A small study of 47 cats with urinary obstruction, compared prazosin vs a placebo when administered for 1 month following obstruction. Cats were monitored for 6 months for repeat urethral obstruction. It was identified that there was no difference between the rate of reoccurrence or the severity of signs throughout the time frame (Reineke et al, 2017). Prazosin was only administered for 1 month, so it is possible that longer-term treatment could have had some benefit.

Conclusion

Forrester and Towell (2015) identified that stress can be the biggest cause of FIC due to the trigger effect on the body (Buffington et al, 1997), alterations in the urothelium (Buffington, 2011) and behavioural changes which affect toileting habits. Causes of stress can be traced to the cat's environment. Evidence for the treatment of FIC with medication or environmental modification is not strong, however it shows that long-term use of amitriptyline, use of pheromones and environmental modification can help reduce stress and thus reoccurrences of FIC. Veterinary nurses can be more in-volved in the ongoing treatment for these cases, with the setup of behaviour clinics, environmental assessments, and branching out to home visits and district veterinary nursing (Figure 4). This could also help with improving the general care and husbandry of cats across the UK.
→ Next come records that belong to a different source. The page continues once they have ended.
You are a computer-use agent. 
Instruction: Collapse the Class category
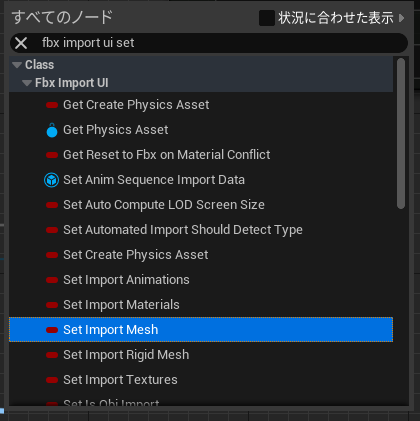pyautogui.click(x=17, y=65)

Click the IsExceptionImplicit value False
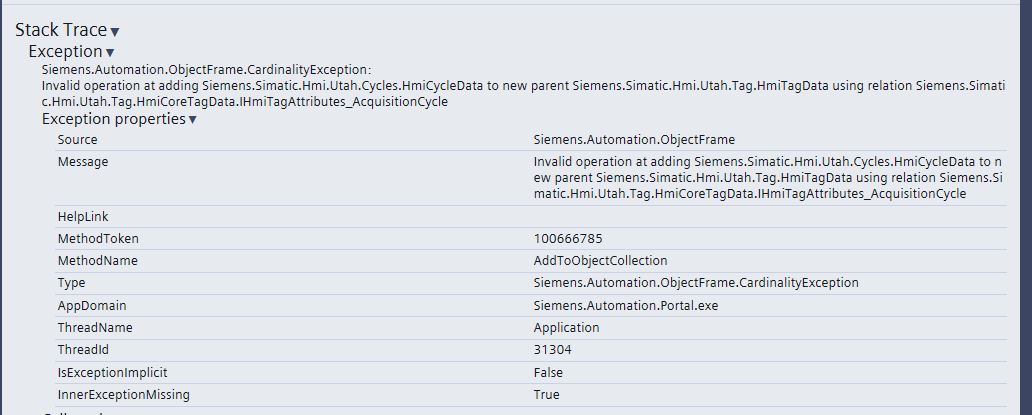(548, 372)
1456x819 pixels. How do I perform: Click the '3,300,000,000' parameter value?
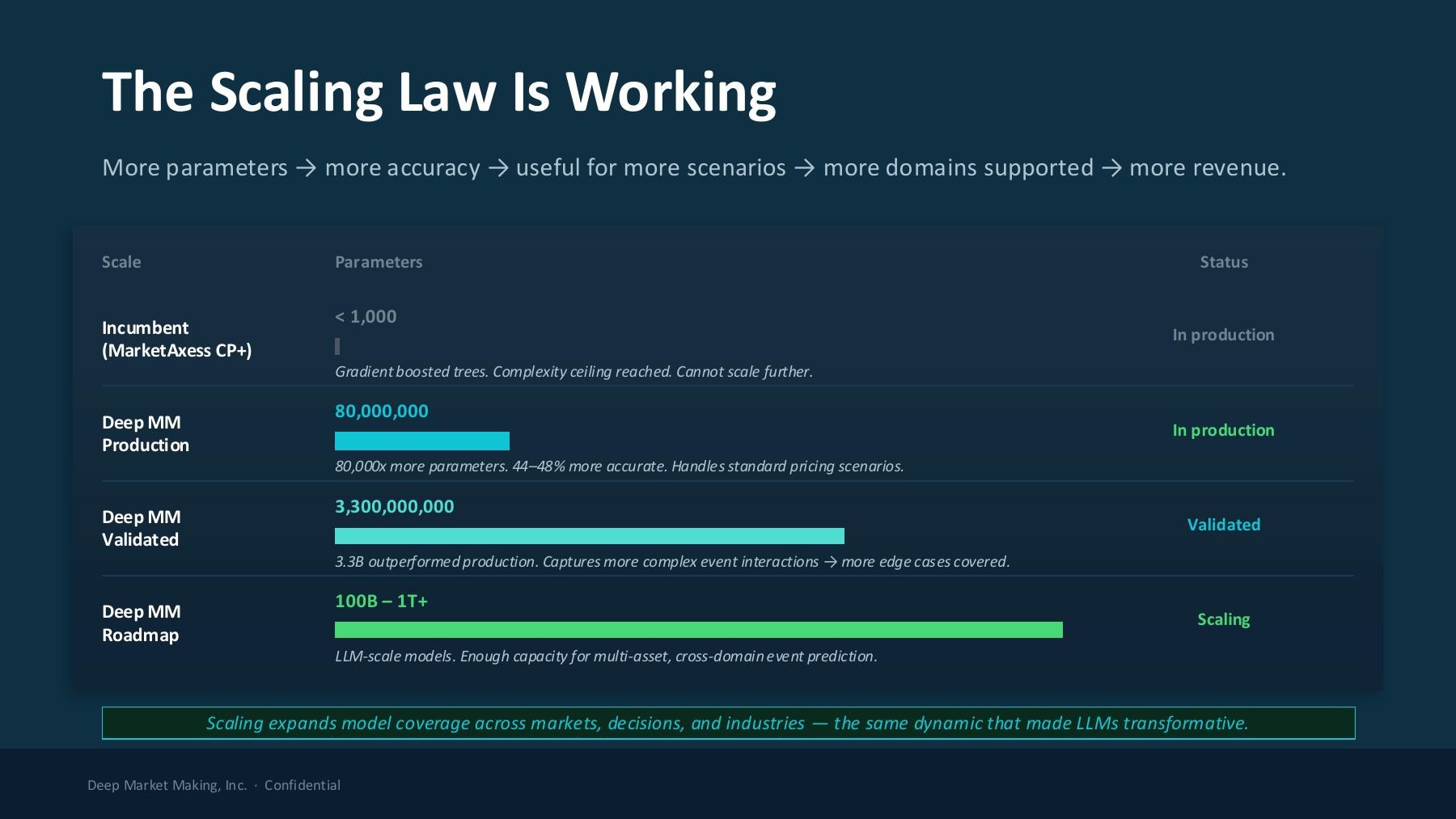(x=395, y=506)
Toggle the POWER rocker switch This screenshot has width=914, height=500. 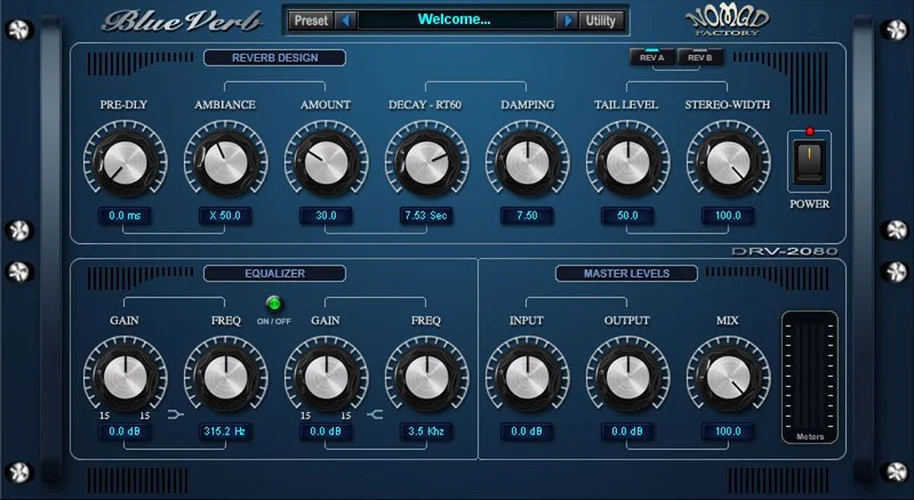pos(810,161)
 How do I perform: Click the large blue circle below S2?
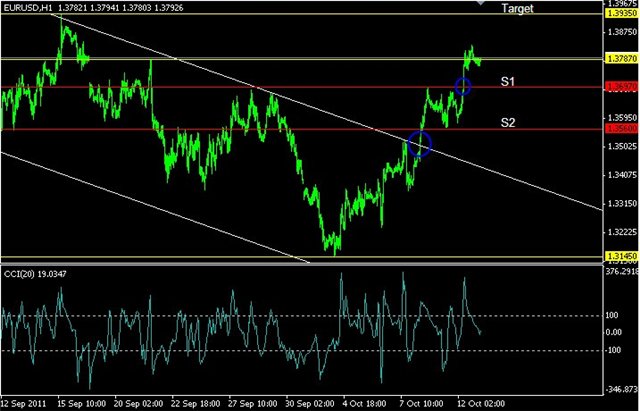pos(419,144)
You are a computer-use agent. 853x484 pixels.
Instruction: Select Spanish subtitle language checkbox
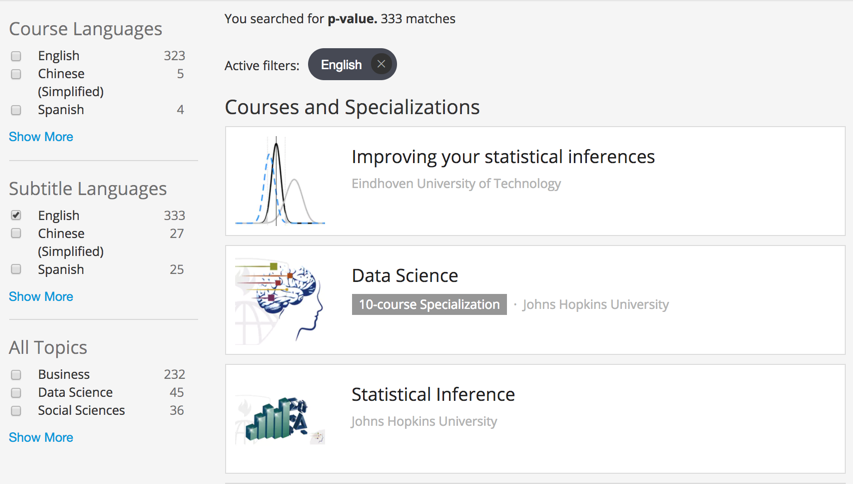(16, 270)
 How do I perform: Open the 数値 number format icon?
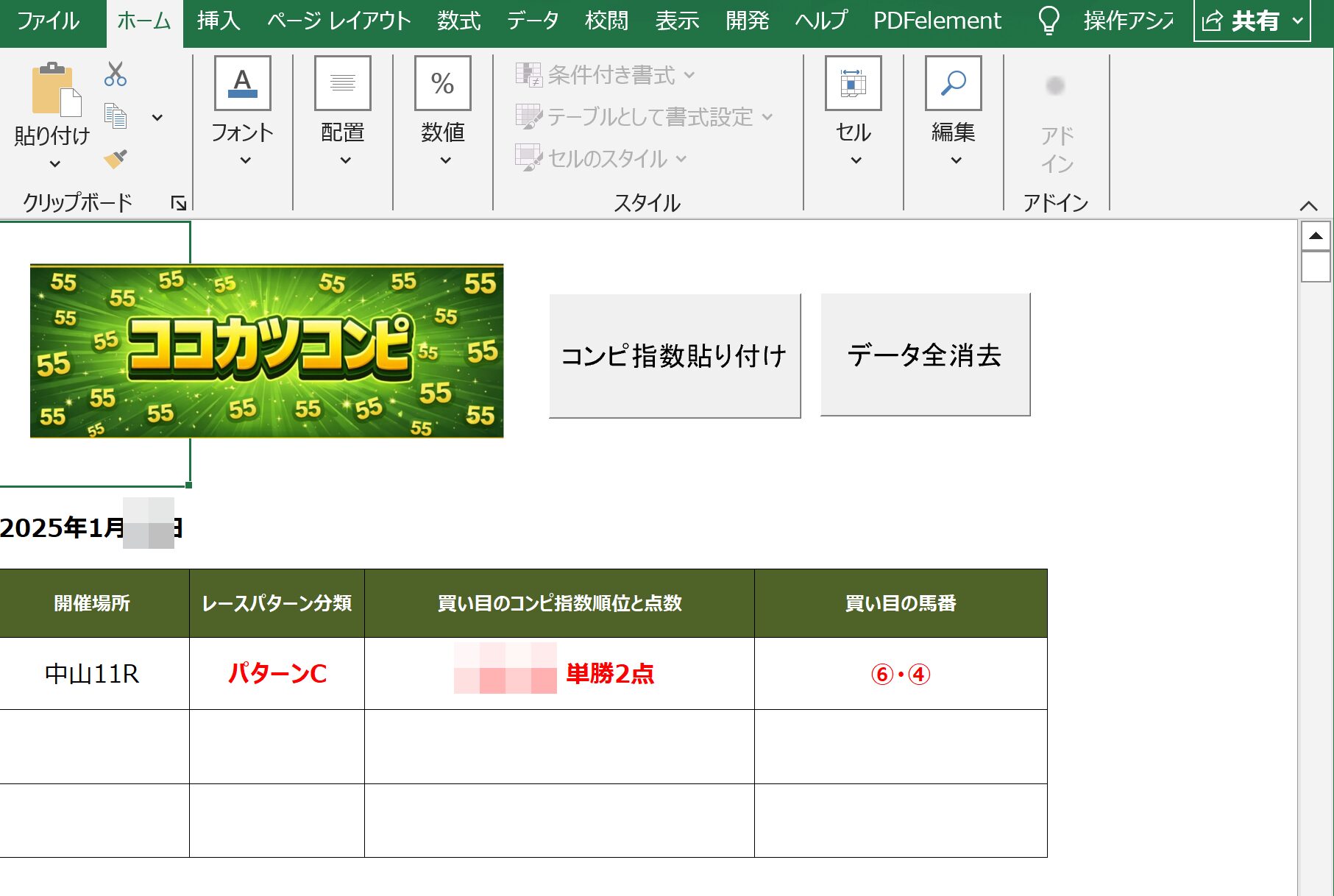[x=442, y=83]
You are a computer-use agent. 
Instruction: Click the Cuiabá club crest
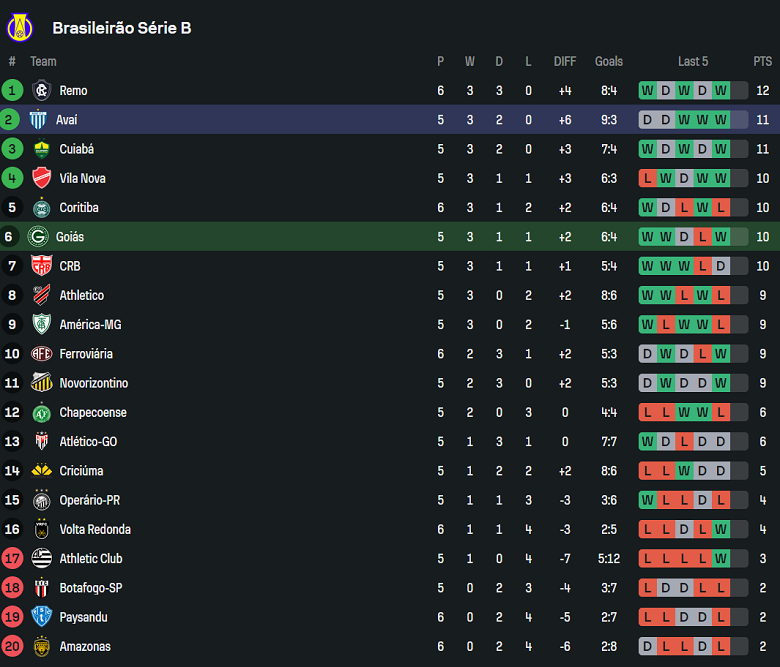click(x=41, y=149)
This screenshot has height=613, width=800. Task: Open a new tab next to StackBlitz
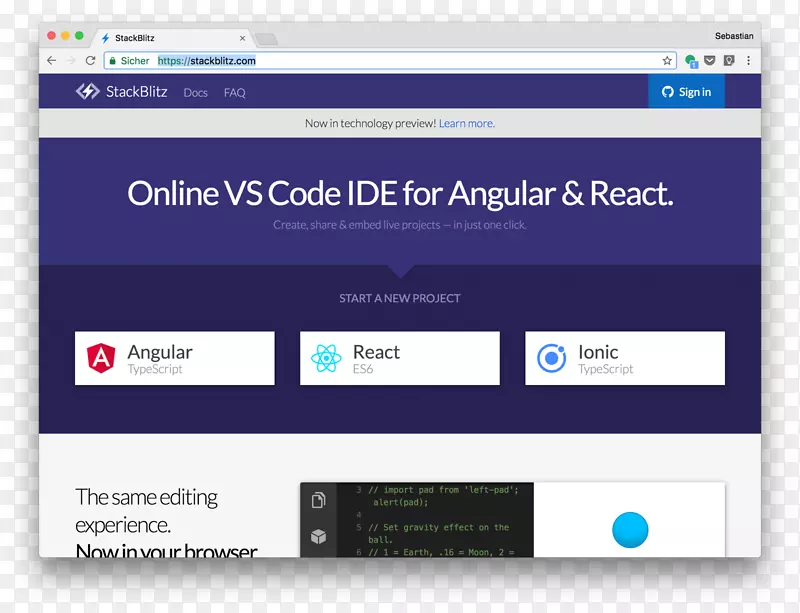[266, 39]
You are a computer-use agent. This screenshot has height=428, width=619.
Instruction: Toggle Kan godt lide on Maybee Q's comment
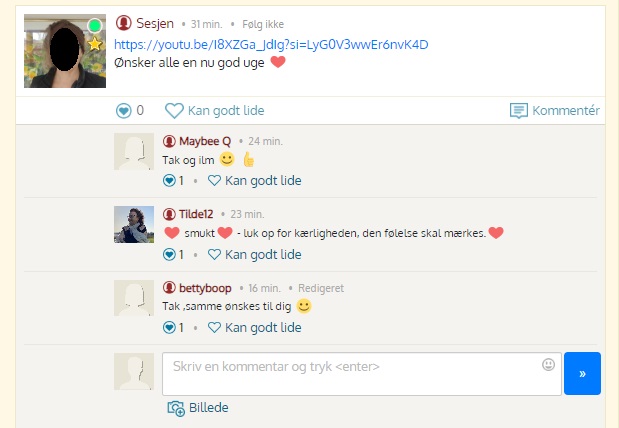tap(255, 181)
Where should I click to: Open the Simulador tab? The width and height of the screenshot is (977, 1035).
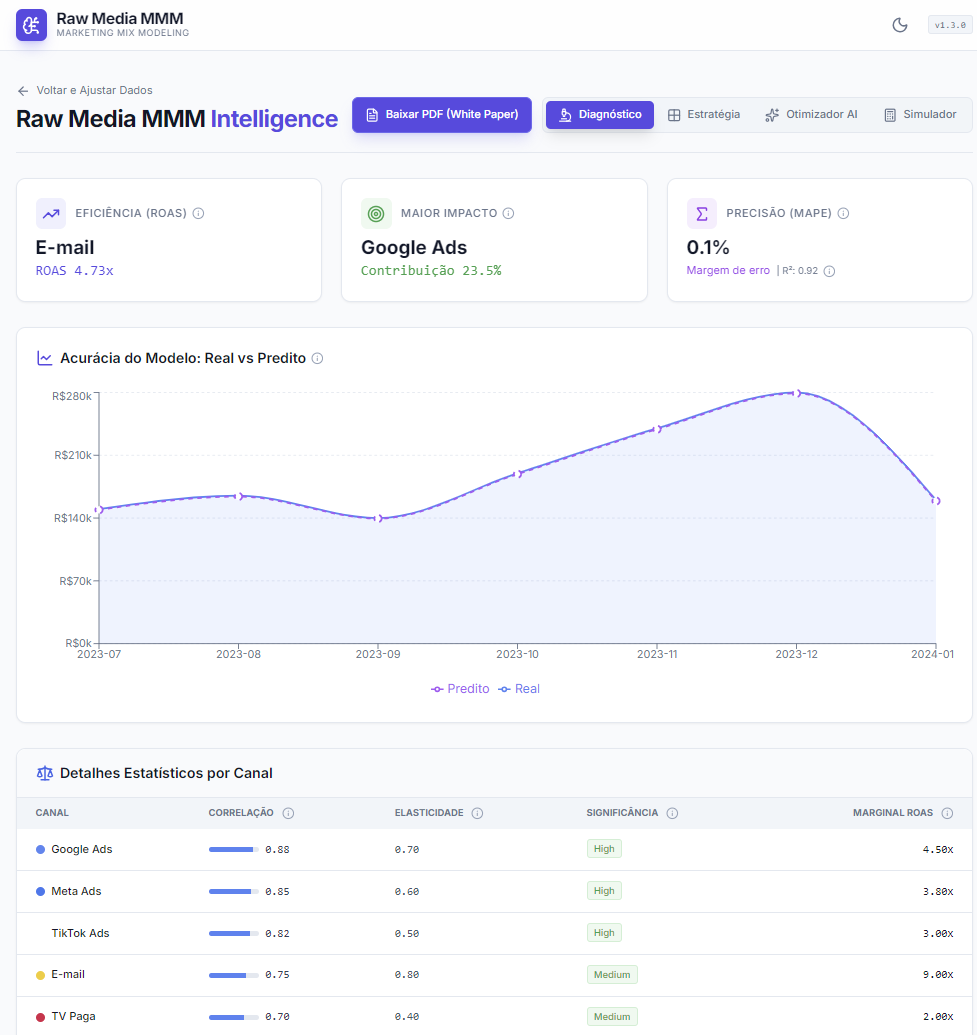[920, 115]
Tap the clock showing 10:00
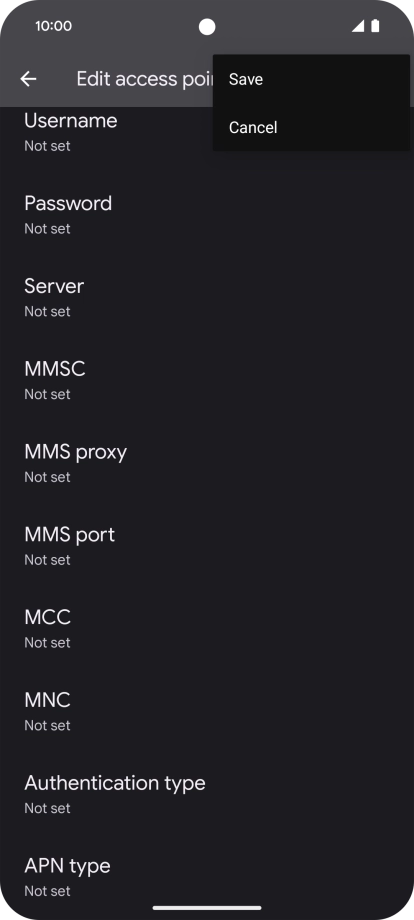414x920 pixels. pyautogui.click(x=53, y=26)
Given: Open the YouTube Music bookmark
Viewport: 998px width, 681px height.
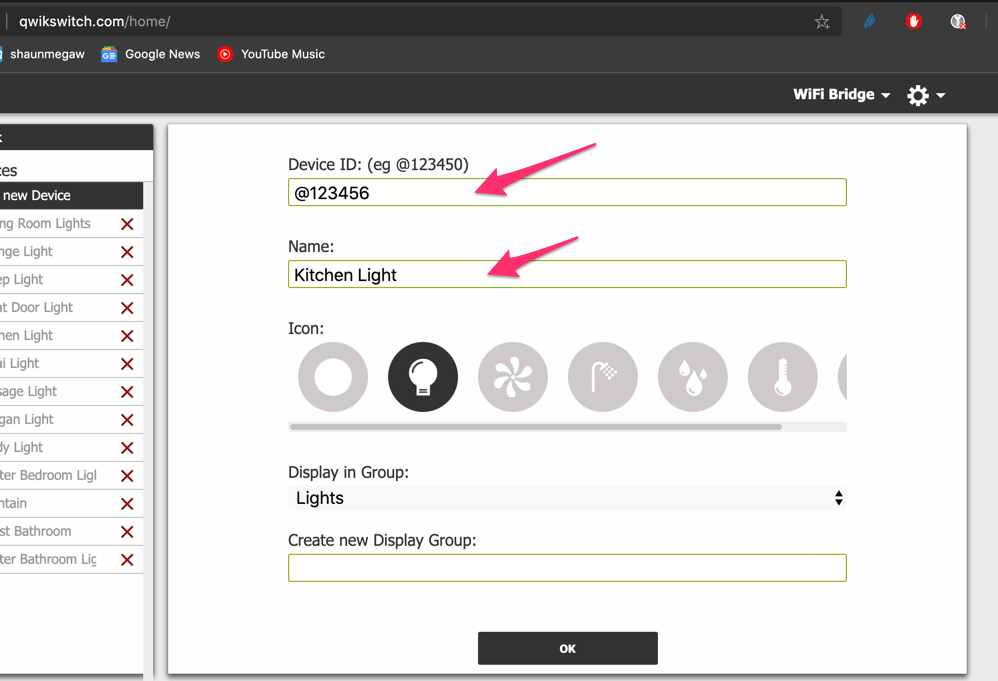Looking at the screenshot, I should coord(271,54).
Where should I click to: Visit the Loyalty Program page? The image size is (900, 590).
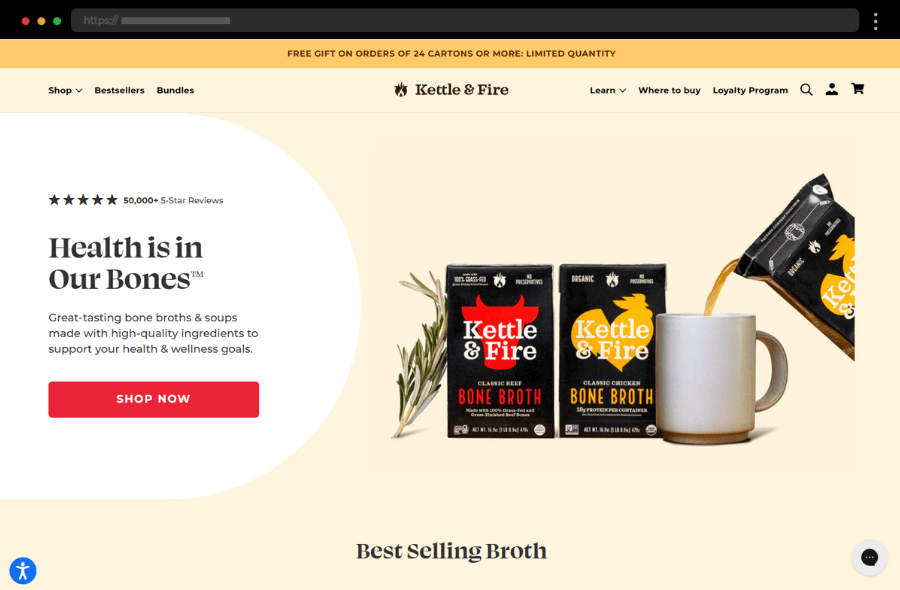(x=750, y=90)
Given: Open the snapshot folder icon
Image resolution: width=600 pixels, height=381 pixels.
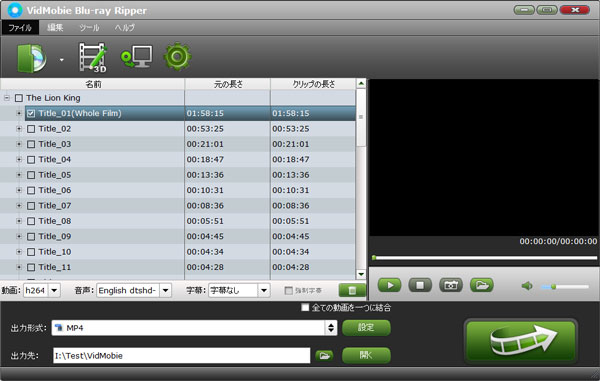Looking at the screenshot, I should click(x=482, y=285).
Figure 4. Environmental assessments can be made by the veterinary nurse.

KEY POINTS

Feline idiopathic cystitis (FIC) is seen across all breeds and age ranges, with 5–6-year olds being commonly affected.
Stress can be the biggest cause of FIC, stimulating changes in the urothelium and behavioural alterations, leading to a reduction in urination.
Introducing a wet food is the only treatment that is associated with a significant reduction in clinical signs of FIC.
Further research is required into the true cause of FIC to identify further treatment options.
Reduction of stress can be implemented by the owner through veterinary nursing consultations; including behaviour clinics and environmental assessment through home visits and the utilisation of district nursing.